Can you smell that crisp, beautiful winter fresh air? There’s nothing like it …


January 17, 2022 - 5:28 pm

Laura Jeanne Yes, I do this too! I open my bedroom window every morning while I make my bed. I go take a shower, and when I come back I close the window. I do this even when it’s very cold. I love the fresh air also and when the weather is warmer I love to have all the windows of the house open. Unfortunately, at certain times of the year we have to keep them all shut, when the farmers around us are spraying their fields. That stuff smells awful!

I really liked your photos…that window is just beautiful!

January 16, 2022 - 6:10 pm

Rachel Living in the desert means our home is closed up with the air conditioning on for a good six months out of the year. It’s just too hot! But for the the rest of the year, the doors and windows are left wiiide open!

January 15, 2022 - 1:12 pm

Gigi Ohhhh, I love that idea! I am going to do that – drag out the mattresses! I do bring out the area rugs and hose them off and air them out … but I do love the idea of top to bottom cleaning, including mattresses!

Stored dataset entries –
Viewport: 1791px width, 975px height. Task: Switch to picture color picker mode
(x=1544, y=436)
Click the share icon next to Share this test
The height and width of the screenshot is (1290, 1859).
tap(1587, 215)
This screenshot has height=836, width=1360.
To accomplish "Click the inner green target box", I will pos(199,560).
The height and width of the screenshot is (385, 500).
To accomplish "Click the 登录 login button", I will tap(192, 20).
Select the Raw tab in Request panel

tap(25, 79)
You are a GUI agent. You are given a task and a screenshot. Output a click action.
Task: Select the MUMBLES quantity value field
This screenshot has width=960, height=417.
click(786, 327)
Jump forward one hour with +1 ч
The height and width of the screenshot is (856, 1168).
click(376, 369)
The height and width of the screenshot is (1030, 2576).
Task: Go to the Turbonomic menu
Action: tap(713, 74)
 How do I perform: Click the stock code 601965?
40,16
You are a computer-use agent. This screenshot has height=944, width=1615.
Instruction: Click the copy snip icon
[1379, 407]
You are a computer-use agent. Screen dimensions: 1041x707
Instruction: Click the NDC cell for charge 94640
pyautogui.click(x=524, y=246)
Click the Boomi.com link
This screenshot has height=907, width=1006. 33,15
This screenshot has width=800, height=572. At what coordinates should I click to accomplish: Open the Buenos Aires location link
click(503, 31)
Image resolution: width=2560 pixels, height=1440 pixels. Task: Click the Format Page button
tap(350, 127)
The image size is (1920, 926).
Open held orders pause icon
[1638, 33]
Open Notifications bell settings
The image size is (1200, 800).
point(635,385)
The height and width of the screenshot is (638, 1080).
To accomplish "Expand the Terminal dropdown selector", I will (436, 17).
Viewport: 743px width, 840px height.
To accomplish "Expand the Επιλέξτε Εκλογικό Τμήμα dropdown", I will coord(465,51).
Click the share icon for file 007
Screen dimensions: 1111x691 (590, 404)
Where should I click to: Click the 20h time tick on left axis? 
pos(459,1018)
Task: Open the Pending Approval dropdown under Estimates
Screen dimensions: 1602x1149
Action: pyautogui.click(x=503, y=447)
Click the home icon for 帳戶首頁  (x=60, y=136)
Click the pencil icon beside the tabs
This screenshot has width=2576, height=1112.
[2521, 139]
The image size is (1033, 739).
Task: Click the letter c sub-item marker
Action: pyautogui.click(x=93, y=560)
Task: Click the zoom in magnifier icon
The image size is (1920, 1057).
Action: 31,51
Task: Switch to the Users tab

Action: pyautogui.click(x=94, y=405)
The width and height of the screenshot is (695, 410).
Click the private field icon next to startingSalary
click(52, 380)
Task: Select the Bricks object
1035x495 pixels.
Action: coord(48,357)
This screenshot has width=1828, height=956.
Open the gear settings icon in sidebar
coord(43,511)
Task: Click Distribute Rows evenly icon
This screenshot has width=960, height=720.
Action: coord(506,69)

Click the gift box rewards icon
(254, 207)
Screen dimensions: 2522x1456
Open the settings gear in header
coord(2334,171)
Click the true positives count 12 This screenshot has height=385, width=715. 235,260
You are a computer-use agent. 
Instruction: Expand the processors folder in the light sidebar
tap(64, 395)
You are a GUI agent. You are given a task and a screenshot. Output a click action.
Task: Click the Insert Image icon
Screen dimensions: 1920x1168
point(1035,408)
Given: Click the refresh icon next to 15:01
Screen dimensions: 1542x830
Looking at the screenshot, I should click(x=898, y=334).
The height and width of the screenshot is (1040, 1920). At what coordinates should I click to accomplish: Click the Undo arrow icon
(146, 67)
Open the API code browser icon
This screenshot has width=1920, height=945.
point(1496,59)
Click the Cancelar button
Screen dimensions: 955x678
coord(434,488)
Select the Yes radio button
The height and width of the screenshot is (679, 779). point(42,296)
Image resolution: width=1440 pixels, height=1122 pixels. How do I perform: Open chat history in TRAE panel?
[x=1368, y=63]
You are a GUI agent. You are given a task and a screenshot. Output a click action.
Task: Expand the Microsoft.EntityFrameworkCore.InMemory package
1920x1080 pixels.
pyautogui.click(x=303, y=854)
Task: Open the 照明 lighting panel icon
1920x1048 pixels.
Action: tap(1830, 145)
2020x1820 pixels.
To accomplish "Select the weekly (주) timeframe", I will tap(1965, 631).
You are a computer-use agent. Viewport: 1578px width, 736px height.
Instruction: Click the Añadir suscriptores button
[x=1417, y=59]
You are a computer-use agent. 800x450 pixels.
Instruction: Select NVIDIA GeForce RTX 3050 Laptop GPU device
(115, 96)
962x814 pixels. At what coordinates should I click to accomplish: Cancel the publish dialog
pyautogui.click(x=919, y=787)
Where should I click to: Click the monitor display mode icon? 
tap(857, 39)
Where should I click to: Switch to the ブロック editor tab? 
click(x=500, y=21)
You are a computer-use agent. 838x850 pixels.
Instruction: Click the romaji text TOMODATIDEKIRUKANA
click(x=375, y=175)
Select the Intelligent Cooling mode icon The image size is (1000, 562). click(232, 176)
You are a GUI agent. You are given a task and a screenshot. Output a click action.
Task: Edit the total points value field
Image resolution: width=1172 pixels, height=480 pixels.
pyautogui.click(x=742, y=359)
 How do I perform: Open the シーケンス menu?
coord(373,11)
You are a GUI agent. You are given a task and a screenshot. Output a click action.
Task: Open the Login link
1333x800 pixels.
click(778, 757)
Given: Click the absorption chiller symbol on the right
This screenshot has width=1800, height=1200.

Problems and tasks –
[1] In the comments on fresh air, for how much of the year does Rachel's home stay closed up with the air conditioning on?
[2] For each statement, say whether it agrees with the comments on fresh air, and quote the words that decide it: (a) Laura Jeanne closes the bedroom window after showering. (b) Laura Jeanne keeps the house windows shut when nearby farmers are spraying their fields. (c) Gigi has never hosed off area rugs.
[3] In the comments on fresh air, reproduce word for word the stretch from "January 15, 2022" through "cleaning, including mattresses!".
None of the entries are needed for this work.

Final results –
[1] A good six months out of the year.

[2]
(a) Yes: "I go take a shower, and when I come back I close the window."
(b) Yes: "we have to keep them all shut, when the farmers around us are spraying their fields."
(c) No: "I do bring out the area rugs and hose them off and air them out"

[3]
January 15, 2022 - 1:12 pm

Gigi Ohhhh, I love that idea! I am going to do that – drag out the mattresses! I do bring out the area rugs and hose them off and air them out … but I do love the idea of top to bottom cleaning, including mattresses!